実際、テーブルの上に放り出されたテキストは今日の予定の半分も進んでいない。きっと怒られるだろう。蓮乃の脳裏に睦美の様子がよぎる。実際、テキストをやり終えられなかった昨日は怒られた。ものすごく怒られた。でも筆記用具にもテキストにも手は伸びないままだ。
すべてを無視するように蓮乃はただ、ただひたすらに窓を眺める。まるで囚人が鉄格子から空を見るように、その窓の外に自由の世界があるかのように。稲妻が近くに落ちたのか、稲光が窓の外をモノクロに塗りつぶした。数瞬遅れてつんざくような雷鳴が響きわたる。雷の残響が未だ唸る中、蓮乃は目を伏せた。生っ白い膝小僧に和毛が少々。見慣れた自分の体だ。何かを考え込むようにじぃと見る。虎が喉を鳴らすように雷雲が轟く。

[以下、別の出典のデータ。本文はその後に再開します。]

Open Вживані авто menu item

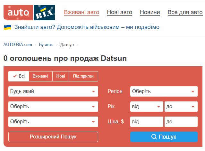[81, 13]
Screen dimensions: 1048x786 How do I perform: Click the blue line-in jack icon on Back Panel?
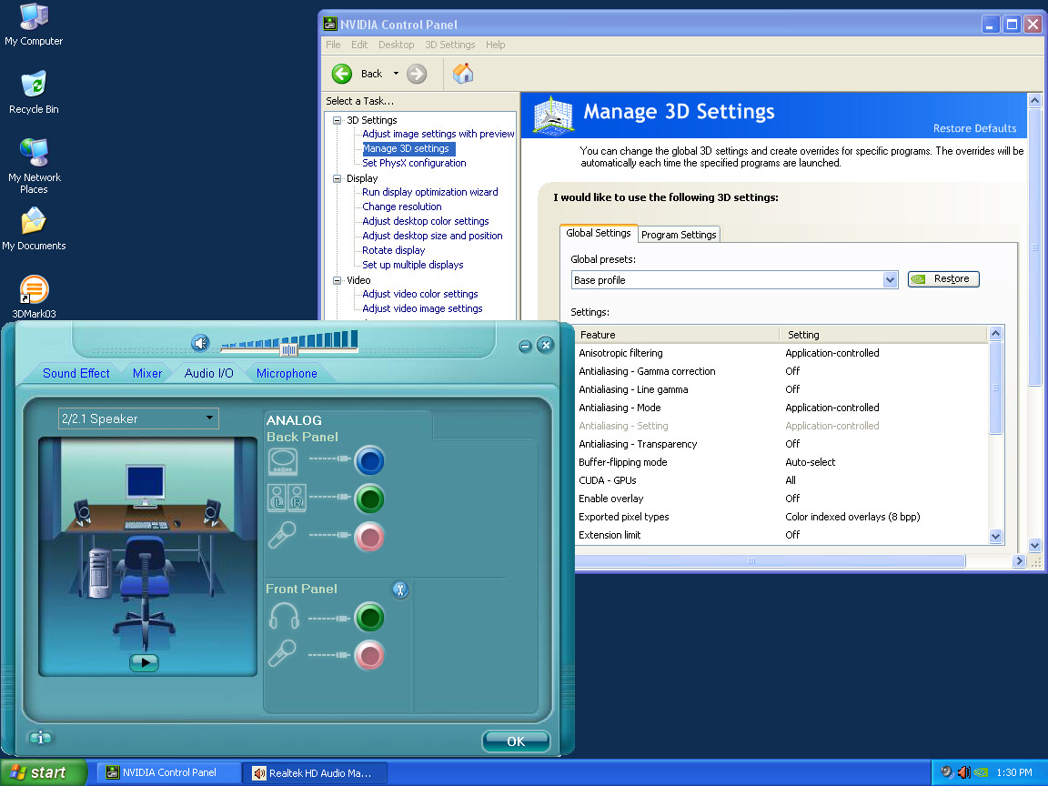click(369, 461)
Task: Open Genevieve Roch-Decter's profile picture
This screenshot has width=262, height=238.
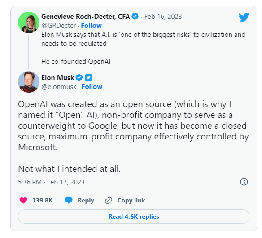Action: coord(29,22)
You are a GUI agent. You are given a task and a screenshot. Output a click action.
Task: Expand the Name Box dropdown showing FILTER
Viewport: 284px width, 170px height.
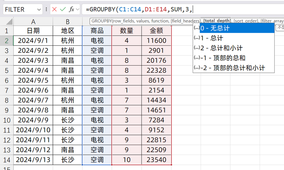[39, 9]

唐突な落雷で世界が色を失う。蓮乃は伏せた目を上げ、膝を抱えた手を離した。握りしめるようにきつく抱えていたせいか、膝とすねの間には赤い跡が残っている。じんじんと痛むそれを気にすることもなく蓮乃は跳ねるように椅子から降りた。赤く色づく膝下一〇センチが、痺れと痛みの合いの子で存在を主張する。蓮乃はそれを平手で叩いて宥めると、先のため息のように深い息を吐いた。だが、ため息とは漏れる声の色が違う、吐かれる息の色が違う。なにより外を見据える目の色が違う。そして蓮乃は息を肺の奥まで入れ直すと、声帯を震わせ音としか表現しようのない声を吐き出した。
「LuiiiiiiNaaaa……」
先まで座っていた椅子が淡い光を帯びる。その光景は蓮乃と正太が初めて出会った日と同じであった。帯びた光は蓮乃の魔法における特徴であり、口からこぼれる音は魔法の媒質だ。蓮乃の魔法は「音声操作念動」、声を媒介に対象に念動力を加え自在に操る。そして魔法の見えざる手に捕まれた椅子は重力を忘れたように浮かび上がり、宙を走り窓へと向かう。
ガラスが砕け散る音は、豪雨に紛れて一〇四号室の中だけに響いた。